October 5–November 12, 2022

Long Quan’s paintings underscore a stony appearance, all surfaces broadening within the image to meet at a single state of calm. There is a simplicity nearing naïveté to the subjects he paints, capturing that ephemeral, elusive state between movement and stillness to be found in landscapes and in objects that occupy them. In this new body of work, Quan seems to capture the light and breeze that moves in both nature and city sights, slowing down their presence into the stillness of an image. Through this process Quan develops a new way of seeing, dissolving the immediacy that otherwise lives in our relationship to images and delivering an uncanny sense of up-closeness in the restraint of his observation.

Quan’s reading of traditional Chinese poetry, philosophy, and painting have always influenced the style of his oil paintings. The pursuit of succinctness and the spaciousness found in what is left blank can be found in the prose and imagery of these Chinese art forms. It’s this aesthetic and rhetorical aspiration for simplicity that the artist endeavors to convey in his own works: “To me, it’s not finding a Chinese way in oil paintings, or building a connection in styles; it’s the best way of seeing and painting, to present the universal value of simplicity in everything that inspired me.”

Yet Quan doesn’t approach painting as a projection of an idealized pure and simple life or past.

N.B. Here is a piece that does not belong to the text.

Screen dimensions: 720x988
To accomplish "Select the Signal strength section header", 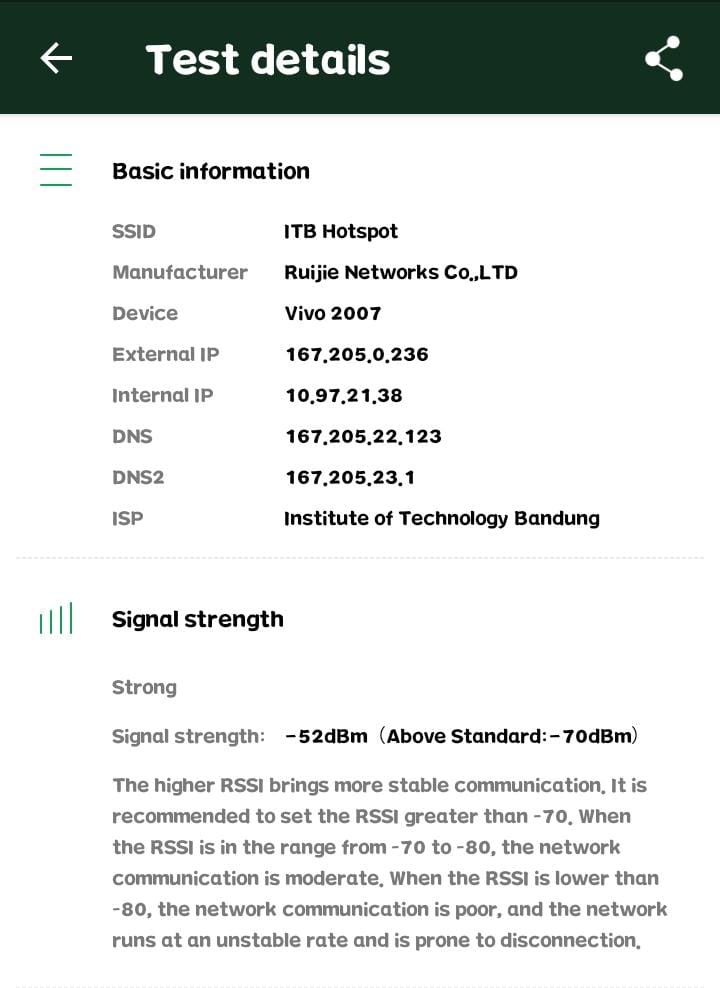I will tap(198, 619).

Instead, his work faces the tension between traditional and contemporary Chinese culture, pivoting on a crucial question around how traditional cultural values of thinking, feeling, and behaving might still form a basic link to a new future. And so Quan's paintings do not reach for an iconographic transformation—rather, they reside in a calm dignity, inside duration itself; a lucid merging of closeness with remoteness.

Long Quan (b. 1956) received a BA and MA from the Sichuan Fine Arts Institute, Chongqing, China. Most recently, he has presented solo exhibitions at YANLAN Foundation, Beijing and YIMA Gallery, Chengdu. His work has been included in group exhibitions at National Art Museum of China, Yuan Art Center, Capital Museum in Beijing. Quan has served as a professor and Vice Chair at the Department of Painting at Sichuan Fine Arts Institute, and as Chair of the School of New Media Art and Design, Beihang University, Beijing. This marks the artist’s first solo exhibition in New York.